Orascom Telecom – (ORTE.CA) closed last week at EGP 4.19, while closed on Thursday at EGP 4.3, upping by EGP 0.11 (3 %).

Stock highest close during the week came on Sunday at EGP 4.34, while the lowest close came on Wednesday at EGP 4.09.

On Wednesday, Orascom Telecom reported a bigger net loss of $468.9 million before minority interests in the fourth quarter, compared with a loss of $123.5 million a year earlier, Reuters reported.

The company reported a full-year loss of $205.76 million, compared with a profit of $660.35 million in 2011.

Orascom Telecom said the deterioration was driven by tax charges, foreign exchange losses and other financial problems.

The company, controlled by Russia’s Vimpelcom since April 2011, said its fourth-quarter revenue stood at $908.34 million, up from $895.71 million a year earlier.

Earnings before interest, tax, depreciation and amortisation (EBITDA) rose 23 percent to $425.50 million. Subscriber numbers reached 84.92 million, up 8.7 from the fourth quarter of 2011.

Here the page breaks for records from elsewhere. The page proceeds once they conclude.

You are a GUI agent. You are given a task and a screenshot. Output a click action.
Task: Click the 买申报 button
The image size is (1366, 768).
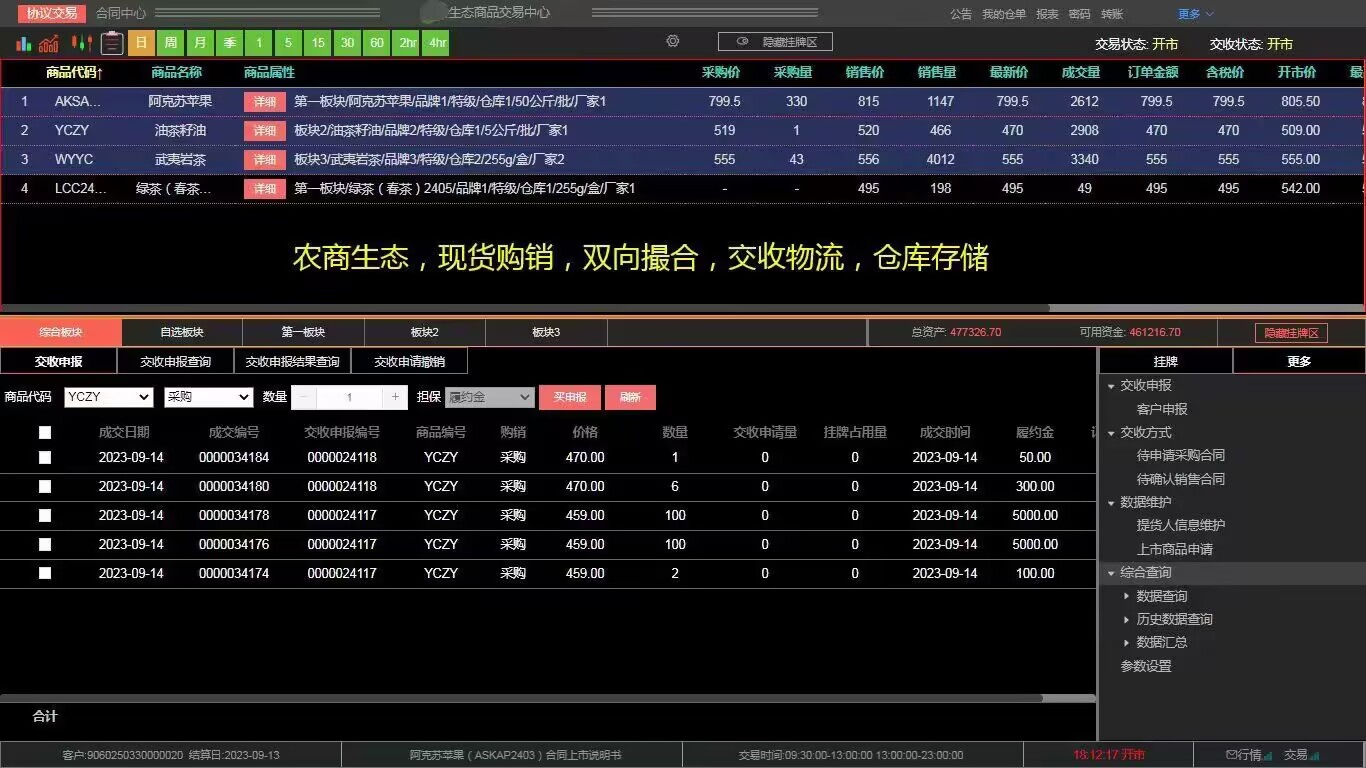pyautogui.click(x=569, y=397)
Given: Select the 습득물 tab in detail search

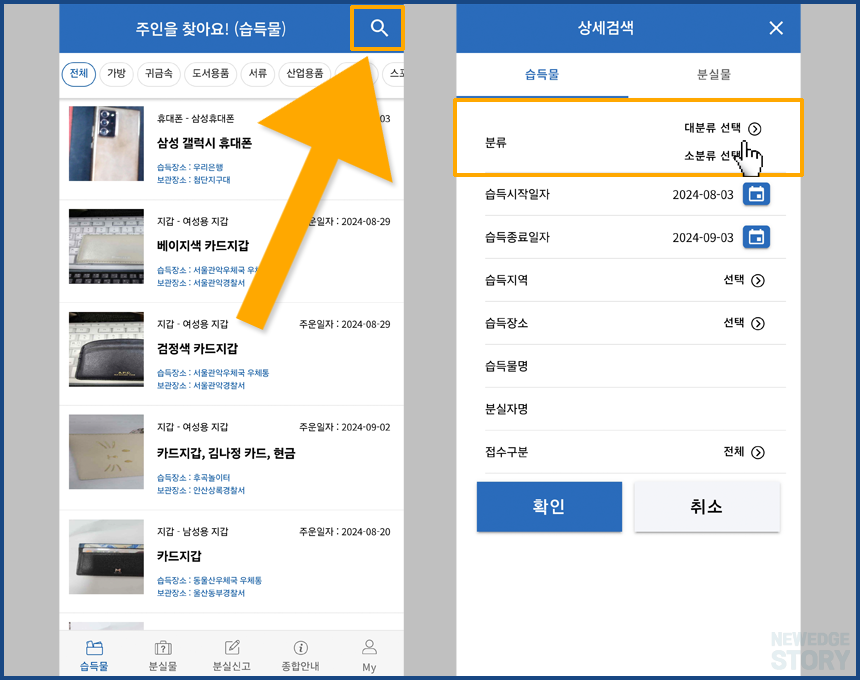Looking at the screenshot, I should coord(542,75).
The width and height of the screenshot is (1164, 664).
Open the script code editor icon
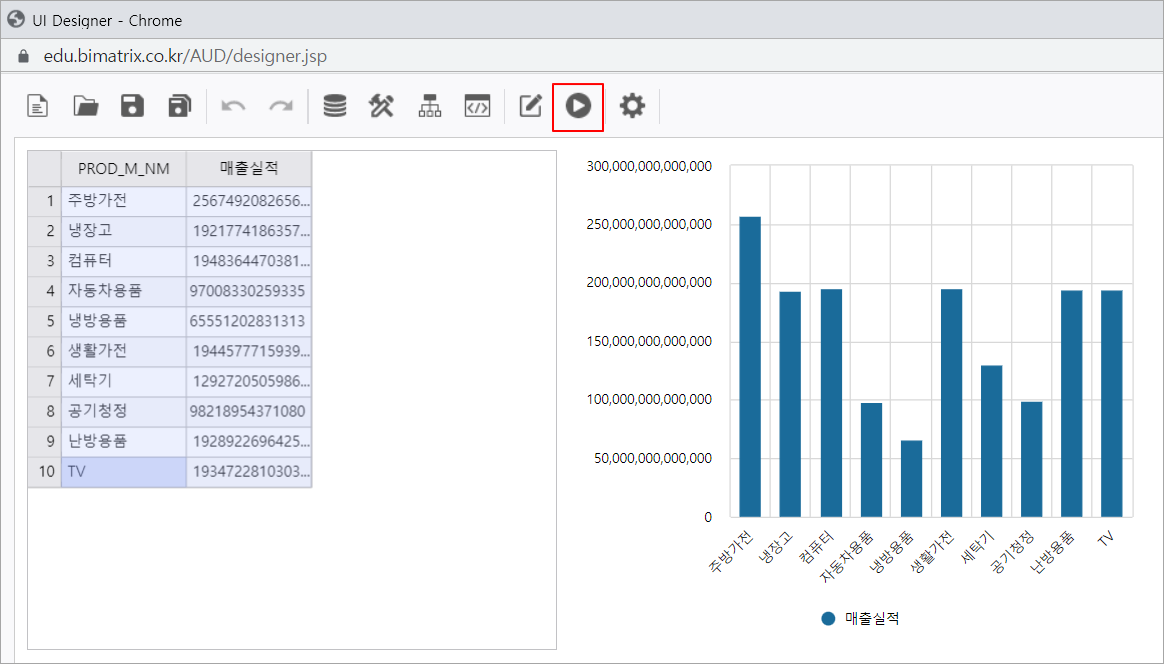pyautogui.click(x=477, y=106)
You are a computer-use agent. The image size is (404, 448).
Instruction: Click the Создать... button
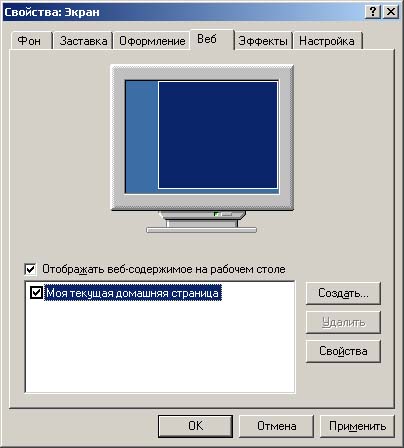click(343, 293)
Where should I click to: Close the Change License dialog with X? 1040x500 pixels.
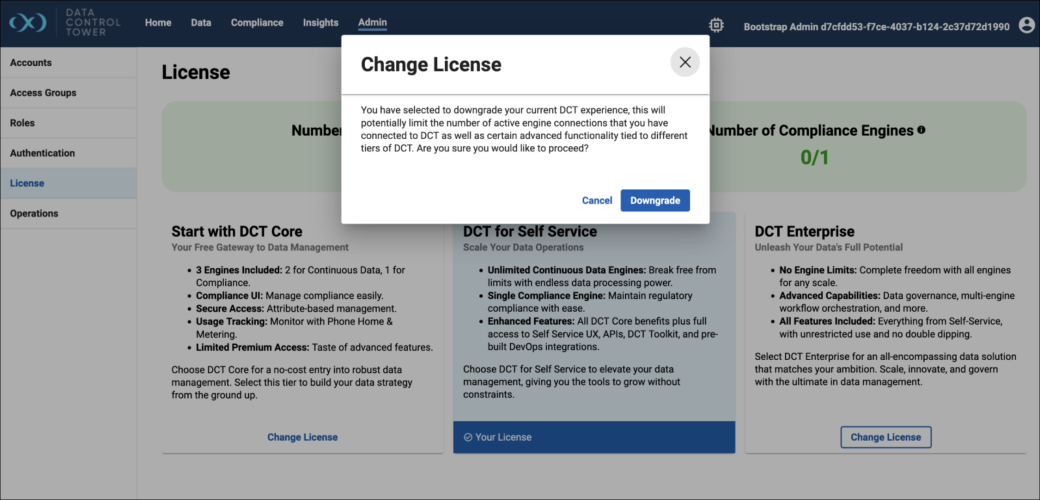[685, 62]
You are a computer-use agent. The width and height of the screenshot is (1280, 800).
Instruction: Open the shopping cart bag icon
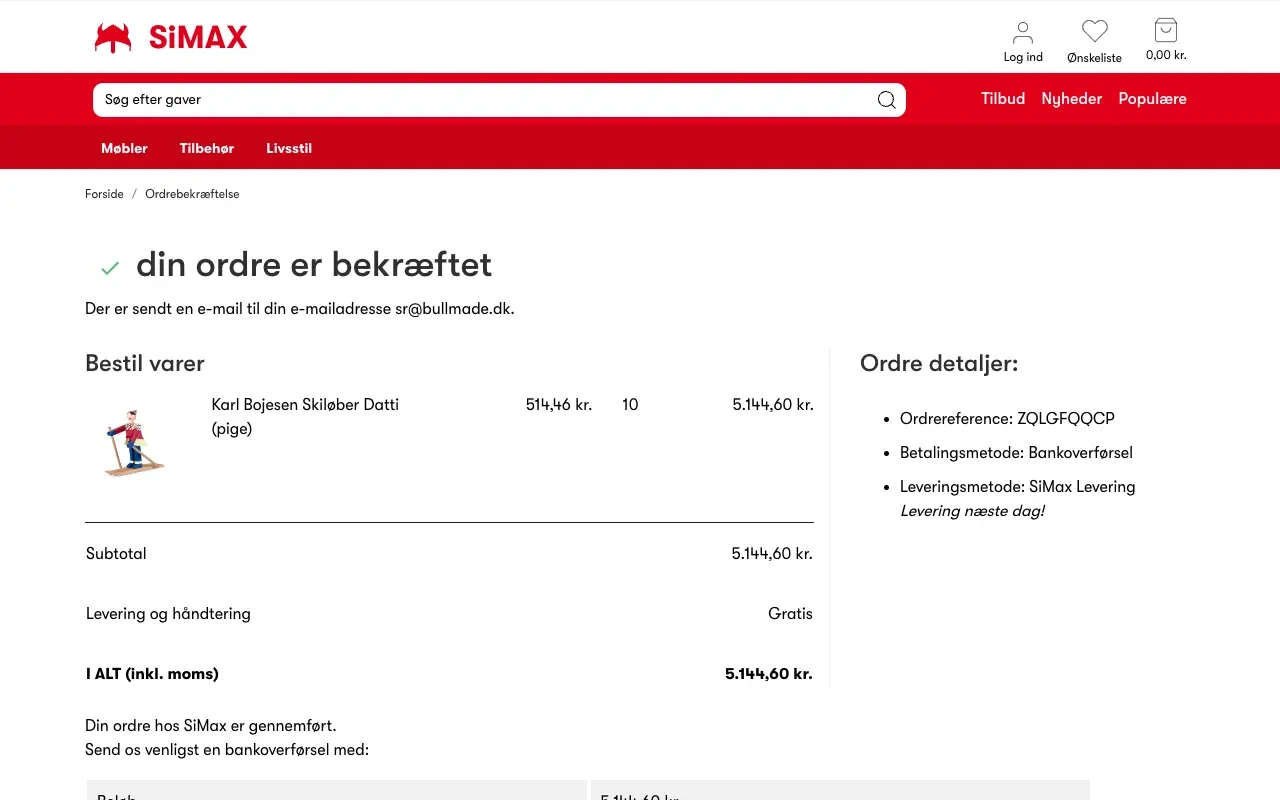click(1165, 30)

The company also has operations in Algeria, Pakistan, Bangladesh and Canada. It said its revenues in Algeria and Pakistan were affected by the local currency devaluations against the dollar.

It reported a 1 percent drop in its 2012 revenues from its Djezzy unit in Algeria and 0.1 percent fall in its Pakistan unit, Mobilink. Its revenues from Bangladesh rose 8.4 percent in 2012.

On Thursday, EFG-Hermes reiterated Orascom Telecom neutral rating after reporting $ 474 million loss in the fourth quarter of 2012.

Hermes stated that, OT reported 4Q2012 net loss of USD474 million versus our expected net profit of USD43 million, and consensus estimate of USD41 million.

Hermes added that, it does not expect results to have a material impact on OTH share price performance, as investors’ main focus remain on resolving Djezzy’s issue with the Algerian government.

On Thursday, Algerian newspaper Al-Shrouk reported that an agreement is about to be signed within the upcoming week between VimpelCom and the Algerian government in order to end the prolonged dispute over Orascom Telecom Holding’s Djezzy.

The Russian telecommunications company VimpelCom Ltd. (VIP) said it has managed to devise a new formula for coordination with the Algerian authorities noting that OTH’s efforts have reached a deadlock to solve the disputes over Orascom Telecom Algerie (OTA) ‘Djezzy’.

All over the last few months, Orascom Telecom Holding went on confirming its plans to go for the international arbitration against People’s Democratic Republic of Algeria in respect of the unlawful actions taken since 2008 by the Algerian government against Djezzy.

Later on Thursday, Orascom Telecom announced that it is not part in the ongoing talks between Russia’s VimpelCom Ltd. (VIP) and the Algerian government over Djezzy dispute.

The company sent a release to the Egyptian Exchange (EGX) responding to reports about an expected meeting next week between VimpelCom and the Algerian government over a potential bid by Algeria to acquire Djezzy.

On the other hand, the company reaffirmed bid to gain 3G mobile license in Algeria, Pakistan and Bangladesh.

Regarding Investors’ Activity:

Local investors led the market activity all through the week, followed by Foreign and Arab investors respectively.

Arab investors were the most active buyers this week earning the value of L.E 84,923,574.

Local investors chose also to buy by value of L.E 16,443,619.

Foreign investors were most active sellers this week by the value of L.E 101,367,193.

Retail & Institutions’ Activity:

Retail activity led the market all through the week as it ranged between 15.54 – 58.99 %.

While Institutions activity ranged during this week between 41.00 – 84.45 %.